Given the key role of these pancreas-related no-modifiable risk factors, it is of paramount importance to identify specific treatment strategies aimed to lower POPF incidence rate. Theoretically, the progressive pre-firing stapler closure should guarantee a lower trauma on pancreatic parenchyma, permitting at the same time a gradual sealing of pancreatic ductules. In this regard, Nakamura et al. and Ariyarathenam et al. [21, 22] demonstrated a significant advantage in terms of POPF occurrence with a progressive stapler closure of 3 min. Similarly, Okano et al. [20] routinely used a slowly pancreas compression for more than 5 min before firing, reporting a clinical advantage in terms of POPF rate.

Nevertheless, several limitations of these studies need to be addressed. First, the majority of them is based on limited case series. Secondly, no deep insight is given on the optimal pre-firing compression duration in relation to pancreas characteristics. In our case series, we provided an outcome analysis for two different compression durations. Interestingly, the incidence rate of POPF decreased with the prolongation of the stapler closure duration, with an occurrence rate reduced nearly by a half in case of a pre-firing closure of at least 10 min. When stratified for POPF severity, a prolonged stapler closure significantly influenced the incidence rate of BL (p = 0.008) and CR-POPF (p = 0.02). In order to avoid potential biases deriving from concomitant risk factors of POPF, we additionally performed a multivariate analysis, and a prolonged stapler closure was confirmed as an independent protective factor for both POPF and CR-POPF onset, with a 5.47-fold and 2.5-fold reduced risk, respectively.

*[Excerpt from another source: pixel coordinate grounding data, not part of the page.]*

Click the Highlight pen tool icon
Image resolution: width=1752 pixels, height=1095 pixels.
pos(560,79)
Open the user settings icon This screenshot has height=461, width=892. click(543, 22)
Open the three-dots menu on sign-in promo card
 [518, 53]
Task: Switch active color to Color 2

To date, no author specifically evaluated the role of the progressive stapler closure in relation to pancreatic thickness. To accomplish this purpose, after deriving the cut-off value of pancreatic thickness for CR-POPF, we evaluated the hypothetical protective role of a progressive stapler closure on the base of the pancreas thickness. Interestingly, in case of a thick gland (more than 2 cm), the progressive stapler closure for at least 10 min led to a lower incidence rate of CR-POPF as compared to < 10 min (p = 0.04). Conversely, the stapler closure duration did not seem to have an impact on the onset of CR-POPF (p = 0.85) in case of pancreatic thickness inferior to 2 cm. These data would strongly suggest the clinical benefits deriving from a prolonged stapler closure, especially in presence of a thick pancreatic gland. In this last case, a progressive compression for at least 10 min would be highly suggested.

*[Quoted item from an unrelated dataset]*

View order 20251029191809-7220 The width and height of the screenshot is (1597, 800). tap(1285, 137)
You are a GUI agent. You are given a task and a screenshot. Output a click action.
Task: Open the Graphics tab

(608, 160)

Despite this is the largest study present in the literature on the potential correlation among specific stapler closure timings and POPF development, several limitations need to be underlined. First, the retrospective study design and the consequent potential selection bias may affect the generalization of the results. Secondly, there was no specific indication for the duration of stapler closure to be employed. Moreover, the additional subdivision of patients according to pancreatic thickness, together with the categorization by duration, significantly reduced the sample sizes of analysis making difficult to draw definitive conclusions. In addition, the use a black cartridge independently of the pancreas characteristics may represent a further bias. Indeed, previous evidences [30,31,32] demonstrated major benefits in terms of POPF rate when the type of cartridge employed was chosen according to the pancreas thickness. Thus, this may have potentially influenced the POPF rate independently of the prefiring compression duration applied.

Conclusion

In conclusion, a prolonged pre-firing pancreatic compression for at least 10 min seems to have a positive impact on the reduction of POPF (including BL) and CR-POPF rates after DP. In addition, major benefits have been shown especially in case of a thick pancreatic gland, reducing the incidence of CR-POPFs. Nevertheless, it is necessary to design prospective randomized trials in order to further corroborate our results.